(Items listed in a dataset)
========================================

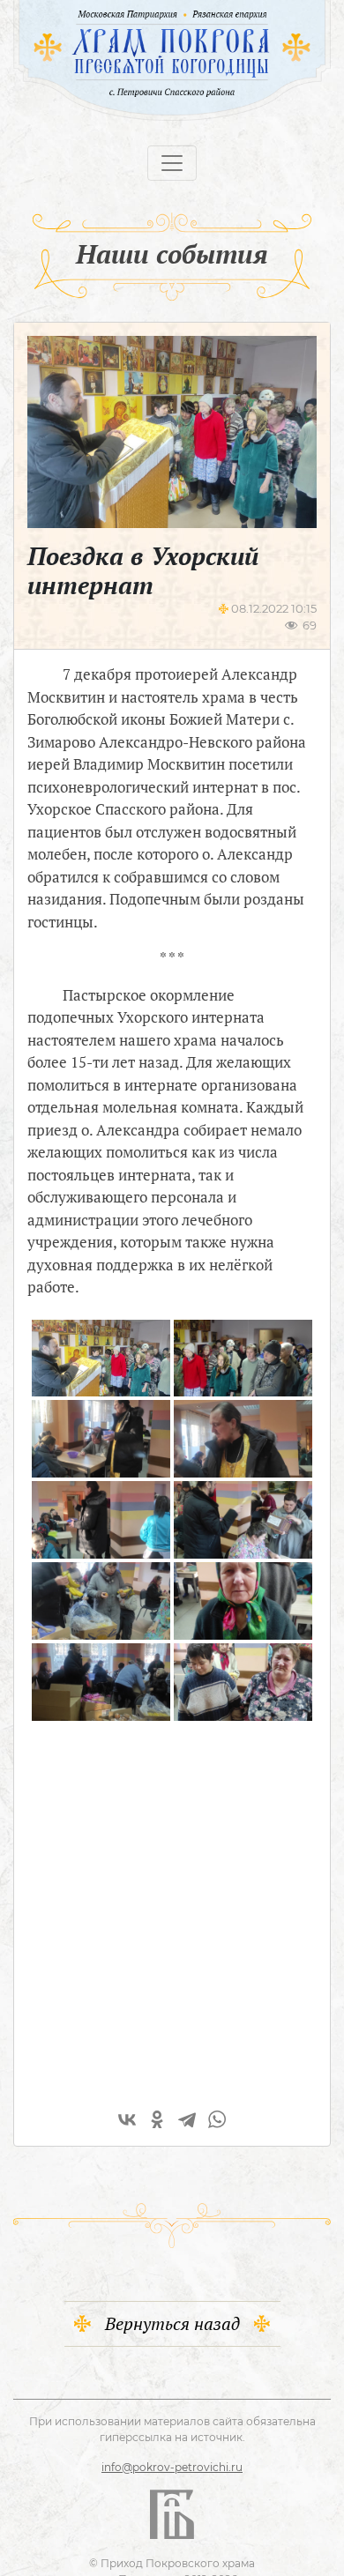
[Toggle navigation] (172, 163)
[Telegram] (187, 2119)
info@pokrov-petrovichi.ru (172, 2467)
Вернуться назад (172, 2323)
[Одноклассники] (157, 2119)
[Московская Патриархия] (103, 13)
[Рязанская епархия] (247, 13)
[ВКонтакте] (127, 2119)
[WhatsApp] (217, 2119)
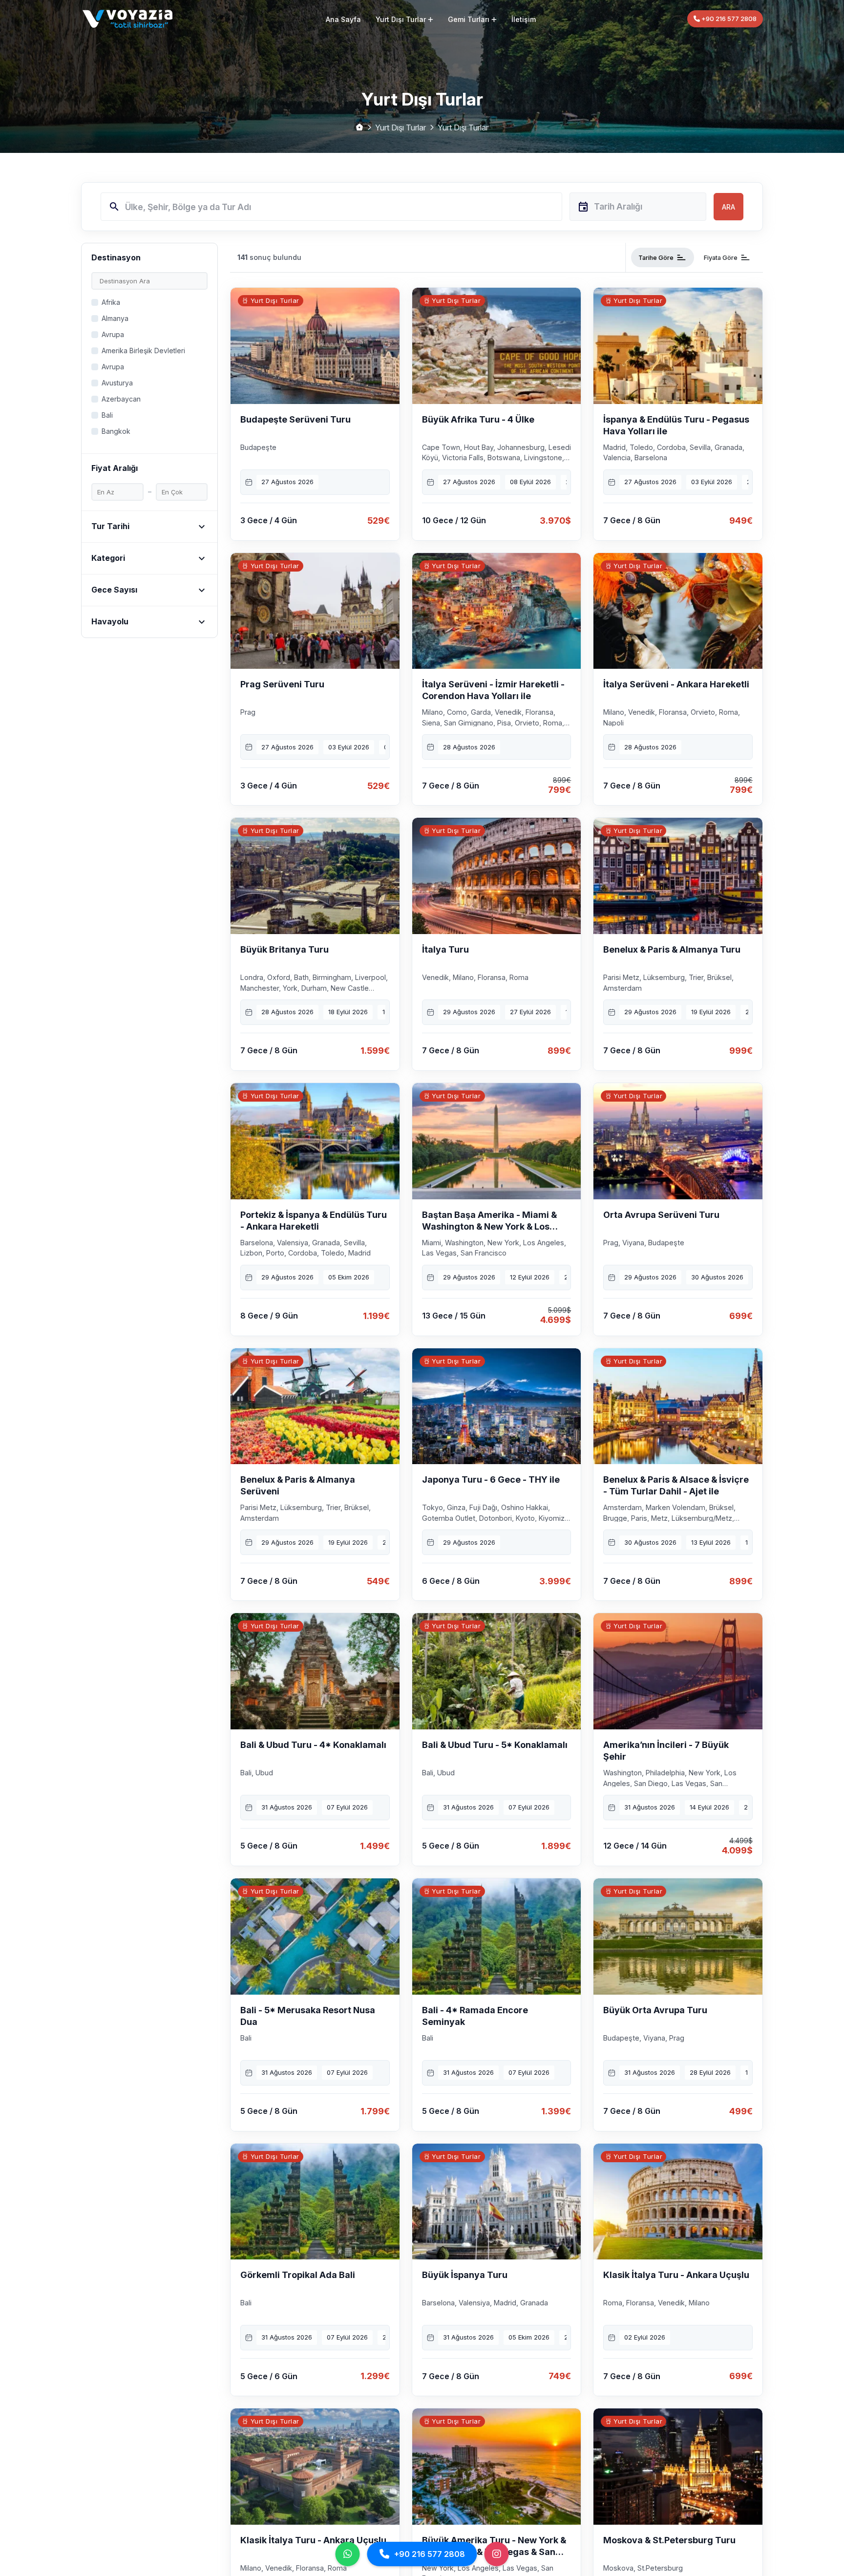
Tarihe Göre (662, 257)
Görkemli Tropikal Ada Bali (297, 2275)
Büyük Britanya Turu (284, 949)
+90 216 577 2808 (728, 18)
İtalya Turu (445, 949)
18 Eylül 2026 (348, 1012)
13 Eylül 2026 (711, 1542)
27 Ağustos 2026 (287, 482)
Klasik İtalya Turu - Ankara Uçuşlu (676, 2275)
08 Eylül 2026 (530, 482)
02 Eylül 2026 (644, 2337)
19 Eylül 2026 (711, 1012)
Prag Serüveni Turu (282, 684)
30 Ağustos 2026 (717, 1277)
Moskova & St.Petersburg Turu (669, 2540)
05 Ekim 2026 (348, 1277)
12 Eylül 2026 (529, 1277)
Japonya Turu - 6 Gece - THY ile (491, 1479)
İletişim (523, 19)
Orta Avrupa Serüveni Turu (661, 1215)
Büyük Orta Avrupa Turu (655, 2010)
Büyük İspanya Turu (464, 2275)
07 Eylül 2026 (347, 1807)
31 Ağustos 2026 (286, 1807)
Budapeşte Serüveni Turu (295, 419)
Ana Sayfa (343, 19)
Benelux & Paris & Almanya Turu (671, 949)
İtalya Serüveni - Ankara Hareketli (676, 684)
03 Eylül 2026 (711, 482)
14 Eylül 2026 (709, 1807)
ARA (728, 207)
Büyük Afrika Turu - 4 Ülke (478, 419)
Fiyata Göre (727, 257)
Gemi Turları (468, 19)
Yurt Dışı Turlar (401, 19)
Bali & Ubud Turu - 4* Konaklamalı (313, 1745)
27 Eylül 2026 (530, 1012)
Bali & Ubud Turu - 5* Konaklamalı (495, 1745)
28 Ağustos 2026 (469, 747)
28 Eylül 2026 (710, 2072)
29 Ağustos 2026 (469, 1012)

========================================

— What to work on —
Reproduce only the lines of the records from the start up to and including the line that holds "[WhatsApp] (217, 2119)"; do not carry over any picture.

— Answer section —
[Toggle navigation] (172, 163)
[Telegram] (187, 2119)
info@pokrov-petrovichi.ru (172, 2467)
Вернуться назад (172, 2323)
[Одноклассники] (157, 2119)
[Московская Патриархия] (103, 13)
[Рязанская епархия] (247, 13)
[ВКонтакте] (127, 2119)
[WhatsApp] (217, 2119)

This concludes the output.